Tim tried his hardest to keep his voice calm and level. “Jon, there’s a worm in there. I need to get it out. This is going to be messy, but—”
“Here. Use this.” Martin pressed something into Tim’s hand. “I’ll, I’ll get that recorder, okay?”
“I need you to hold him still,” Tim said, at the same time as Jon blurted out fervently, “Yes, please.”
Martin hurried over to his things, and Tim resigned himself to the fact that Martin was always going to do what Jon asked first. He looked at the object Martin had pressed into his hand and was surprised to discover it was a corkscrew—probably the one they’d used for Jon’s birthday wine last year. He eyeballed it, then the hole in Jon’s trouser leg…yeah, okay, that was probably about the right size.
“Okay,” he said, as calmly as he could. “This is still going to be messy, but probably not as bad. Sit still, okay? Can you do that for me?”
Despite the situation and the pain he had to be in, Jon still managed a pretty impressive glare, if not up to his usual standards. “I’m not a child, Tim.”
“You’re younger than my brother. You might as well be,” Tim shot back without thinking. “Sit still and try not to kick me in the face.”
He pushed the leg of Jon’s trousers up, exposing the bloody hole, and swiped at it with the first piece of gauze he found in the kit until it was clear enough for him to see. Gripping Jon’s ankle in a firm but not too tight hand, he lined the corkscrew up with the hole, gritted his teeth, and shoved it in.
Jon, unsurprisingly, screamed and—as Tim had more or less expected—jerked back, trying to pull himself free. Tim was stronger than he was, and he’d extracted enough splinters, thorns, and God knows what else from his daredevil baby brother, and he simply stiffened his arm to hold him steady and twisted the corkscrew in deeper. It squelched unpleasantly.
“And…there we go. Recording again,” Martin said. “Did you get it?”
Tim felt the tip of the corkscrew catch on something that he really hoped was the worm and not a muscle. Jon cried out in pain, and Tim’s heart, despite everything, clenched. He glanced up at Martin briefly. “Martin, I need you to sit behind him and hold him. Jon, Martin’s going to hold you, okay? This won’t take long, but it is going to hurt. I need you to be brave, okay?”

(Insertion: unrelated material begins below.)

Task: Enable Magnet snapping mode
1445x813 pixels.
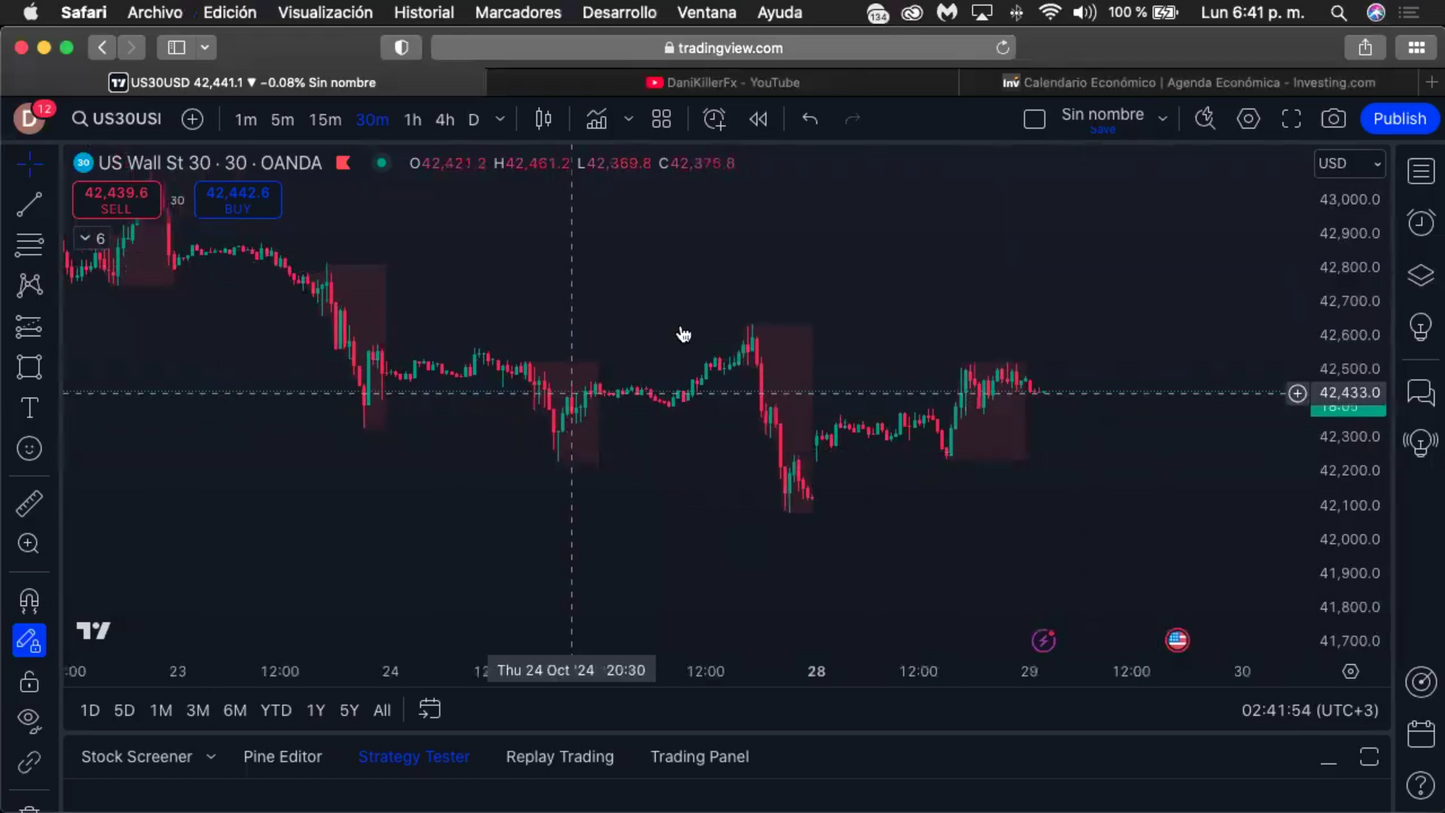Action: 29,600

Evidently the pain was overriding Jon’s sense of indignation, because he nodded, then gave another soft cry of pain and closed his eyes. Martin, his whole face creased in anxiety, hastily sat on the cot next to him and wrapped his arms around Jon’s torso from behind, hesitantly at first, then more confidently and securely when Jon leaned back into him, almost involuntarily. Tim nodded, even though Jon couldn’t see him. “On three, all right? One…two…three.”
He pulled the corkscrew straight out. Jon cried out again and gripped Martin’s arm with almost clawlike fingers, but the corkscrew came free with a sucking pop and on the end was a feebly wriggling worm that, despite the bit of metal wrapped around its arse, seemed relatively intact. He pinched it off the end with the gauze, dropped it to the floor, and stomped on it as hard as possible. He wiped the blood off with a fresh piece of gauze, tapped a plaster in place, and—without really thinking about it—kissed the injured spot before rolling Jon’s trouser leg back down and patting it gently. “There. All done. Good job, Jon, you did good.”

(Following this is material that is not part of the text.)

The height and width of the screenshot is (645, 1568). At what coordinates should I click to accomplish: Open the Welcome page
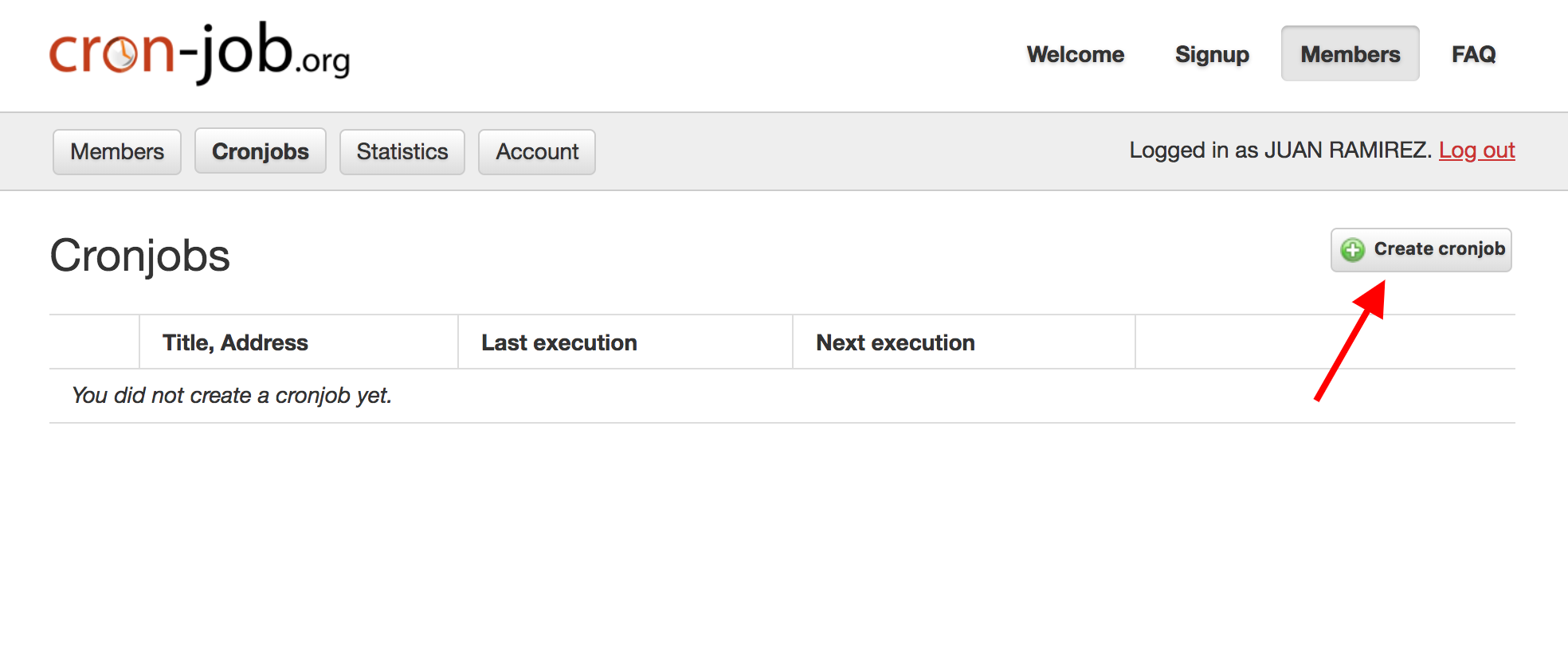[x=1075, y=54]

Jon was breathing heavily, and his face was streaked with tears, but he sounded almost like his normal self as he opened his eyes. “Thank you, Tim.”
Tim glanced up at Martin, who—reluctantly, it seemed—let go of Jon. He didn’t go far, though. “Quick thinking with the corkscrew, Marto. Why do you have it, anyway?”
“For the worms.”
“What?” Jon looked up at Martin in confusion and some irritation, although noticeably less than usual.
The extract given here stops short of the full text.